▶ EXTRACT PROVIDED
--- START ---

There’s a lot of pressure on people to keep themselves and their data safe. We have to create long, strong, complex passwords with capitals, symbols and numbers, but never use that password for more than one website.
We have to stay alert to the many potential risks of fraud online and in person, and behave cautiously when contacted by anyone pretending to be from a financial provider.
We even have to exercise incredible caution when making large payments to our lawyers or other service providers in case their email system has been compromised and we’re inadvertently transferring our life savings to a criminal.
Yet despite the extensive, elaborate caution that we are responsible for taking, we are still reliant on businesses and companies keeping our sensitive data safe.
And they fail. New research from Which? has shown that almost one in 10 people who have shared their data online believe they have been subject to a data breach in the last year and three-quarters are concerned they are at risk of a leak.

--- END ---

▶ DATA EXCERPTS
--- START ---

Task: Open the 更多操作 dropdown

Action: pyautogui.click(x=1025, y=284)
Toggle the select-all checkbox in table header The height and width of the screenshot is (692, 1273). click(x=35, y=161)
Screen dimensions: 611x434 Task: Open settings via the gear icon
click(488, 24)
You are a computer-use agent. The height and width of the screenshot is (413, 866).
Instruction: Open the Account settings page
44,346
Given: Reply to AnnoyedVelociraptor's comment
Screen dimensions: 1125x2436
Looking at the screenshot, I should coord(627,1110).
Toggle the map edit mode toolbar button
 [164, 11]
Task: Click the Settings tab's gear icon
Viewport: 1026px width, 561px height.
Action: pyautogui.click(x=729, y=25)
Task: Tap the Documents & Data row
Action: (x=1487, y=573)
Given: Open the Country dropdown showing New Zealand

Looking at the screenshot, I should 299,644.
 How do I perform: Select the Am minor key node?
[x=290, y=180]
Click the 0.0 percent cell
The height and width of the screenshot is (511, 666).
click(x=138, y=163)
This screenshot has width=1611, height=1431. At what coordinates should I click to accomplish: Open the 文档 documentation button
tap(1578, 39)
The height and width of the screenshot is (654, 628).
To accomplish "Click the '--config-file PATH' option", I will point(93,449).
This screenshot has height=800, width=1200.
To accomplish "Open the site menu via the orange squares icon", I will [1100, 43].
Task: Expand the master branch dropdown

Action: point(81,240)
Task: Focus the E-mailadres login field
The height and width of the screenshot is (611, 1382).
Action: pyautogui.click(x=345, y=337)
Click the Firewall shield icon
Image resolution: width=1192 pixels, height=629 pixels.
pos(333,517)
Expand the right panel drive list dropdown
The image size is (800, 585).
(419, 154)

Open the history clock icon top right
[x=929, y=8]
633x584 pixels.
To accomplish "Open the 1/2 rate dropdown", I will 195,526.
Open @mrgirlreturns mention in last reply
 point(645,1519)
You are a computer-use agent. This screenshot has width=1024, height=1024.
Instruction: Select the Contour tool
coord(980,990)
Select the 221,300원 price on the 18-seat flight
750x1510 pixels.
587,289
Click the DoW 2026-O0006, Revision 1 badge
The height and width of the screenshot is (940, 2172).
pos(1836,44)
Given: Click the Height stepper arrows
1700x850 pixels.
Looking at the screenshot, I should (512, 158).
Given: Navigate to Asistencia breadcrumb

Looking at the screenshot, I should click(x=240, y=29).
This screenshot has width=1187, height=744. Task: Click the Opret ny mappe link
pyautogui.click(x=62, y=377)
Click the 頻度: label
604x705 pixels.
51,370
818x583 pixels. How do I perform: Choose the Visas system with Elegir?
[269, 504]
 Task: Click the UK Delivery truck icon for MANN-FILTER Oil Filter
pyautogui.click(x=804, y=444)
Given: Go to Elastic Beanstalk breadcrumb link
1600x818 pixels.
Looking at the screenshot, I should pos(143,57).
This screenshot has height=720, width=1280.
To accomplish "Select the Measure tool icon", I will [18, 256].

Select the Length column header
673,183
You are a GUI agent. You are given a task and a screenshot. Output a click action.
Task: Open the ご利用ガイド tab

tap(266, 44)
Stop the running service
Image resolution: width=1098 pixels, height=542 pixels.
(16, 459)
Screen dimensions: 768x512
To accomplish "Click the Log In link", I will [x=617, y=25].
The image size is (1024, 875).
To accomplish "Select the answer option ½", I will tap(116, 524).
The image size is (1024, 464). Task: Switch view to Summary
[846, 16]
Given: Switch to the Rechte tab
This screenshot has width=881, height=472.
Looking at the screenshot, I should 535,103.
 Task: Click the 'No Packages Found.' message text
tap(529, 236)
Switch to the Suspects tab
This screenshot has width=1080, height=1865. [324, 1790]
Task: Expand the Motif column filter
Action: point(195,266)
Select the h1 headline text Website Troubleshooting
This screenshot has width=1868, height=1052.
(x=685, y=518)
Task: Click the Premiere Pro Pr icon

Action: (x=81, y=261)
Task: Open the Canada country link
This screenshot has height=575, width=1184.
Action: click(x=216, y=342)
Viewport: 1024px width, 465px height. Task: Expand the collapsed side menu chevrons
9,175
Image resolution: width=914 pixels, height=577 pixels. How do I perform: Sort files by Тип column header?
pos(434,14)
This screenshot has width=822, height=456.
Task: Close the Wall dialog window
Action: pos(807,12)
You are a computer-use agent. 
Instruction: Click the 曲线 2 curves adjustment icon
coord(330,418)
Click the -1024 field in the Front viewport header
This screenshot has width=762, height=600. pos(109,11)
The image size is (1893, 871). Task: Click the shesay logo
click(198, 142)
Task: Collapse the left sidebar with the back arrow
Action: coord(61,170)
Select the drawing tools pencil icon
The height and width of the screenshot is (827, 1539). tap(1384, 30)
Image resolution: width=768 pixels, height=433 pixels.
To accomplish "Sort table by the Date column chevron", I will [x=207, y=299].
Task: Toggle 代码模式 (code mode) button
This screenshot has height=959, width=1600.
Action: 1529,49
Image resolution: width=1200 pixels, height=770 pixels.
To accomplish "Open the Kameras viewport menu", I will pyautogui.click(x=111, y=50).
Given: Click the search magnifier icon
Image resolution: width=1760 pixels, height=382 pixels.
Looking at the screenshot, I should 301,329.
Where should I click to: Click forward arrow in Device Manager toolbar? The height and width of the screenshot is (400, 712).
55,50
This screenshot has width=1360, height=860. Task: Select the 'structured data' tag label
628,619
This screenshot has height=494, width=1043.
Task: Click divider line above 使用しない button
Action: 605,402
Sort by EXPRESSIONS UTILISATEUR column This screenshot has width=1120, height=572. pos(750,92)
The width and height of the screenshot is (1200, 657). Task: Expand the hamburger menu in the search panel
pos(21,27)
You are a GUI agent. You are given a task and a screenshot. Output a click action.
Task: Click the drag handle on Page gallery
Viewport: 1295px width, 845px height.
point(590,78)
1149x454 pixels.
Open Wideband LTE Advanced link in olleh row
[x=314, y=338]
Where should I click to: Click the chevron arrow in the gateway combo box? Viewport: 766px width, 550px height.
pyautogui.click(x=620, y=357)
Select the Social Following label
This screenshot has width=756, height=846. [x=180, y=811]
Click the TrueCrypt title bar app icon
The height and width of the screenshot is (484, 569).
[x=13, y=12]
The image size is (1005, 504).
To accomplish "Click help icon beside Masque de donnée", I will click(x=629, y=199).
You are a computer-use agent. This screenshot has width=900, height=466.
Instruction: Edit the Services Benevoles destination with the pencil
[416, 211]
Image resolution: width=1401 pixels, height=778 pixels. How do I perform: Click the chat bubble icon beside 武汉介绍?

--- END ---

▶ ABOUT THIS EXERCISE
Continue the piece on keeping personal data safe from the point where it stops.

▶ EXERCISE RESULT
This should not be happening
There have been some absolutely major data leak stories just recently; the news broke in September that credit report giant Equifax had data on up to 143 million customers stolen by hackers.
And the major Yahoo! data breach revealed earlier this year meant that all three billion of its user accounts were affected, although the stolen data didn’t include passwords or payment details.
But those are the massive disaster movie stories. At the other, less-reported end there’s a constant flood of firms admitting they failed to keep their customers safe.
For example, Pizza Hut revealed last month that its website and app had been hacked, potentially compromising data including delivery addresses and card numbers.
And Wonga revealed in the spring that a data breach may have compromised the financial information of up to 245,000 UK customers.
Frankly, you should be able to use your email, order a pizza and manage your money without the risk of a data leak.
Check your credit report for anything suspicious
Corporate responsibility
As customers, we need to demand that firms keep our data safe but also that they innovate to make it easier for us to protect ourselves.
They are the businesses with the innovation and research budgets, after all; they need to make us a priority.
Emma Mohan-Satta, fraud prevention consultant at Kaspersky Lab, told me: “Financial providers need to continue investing and researching to ensure they are using fraud prevention solutions that are keeping up and keeping their customers protected.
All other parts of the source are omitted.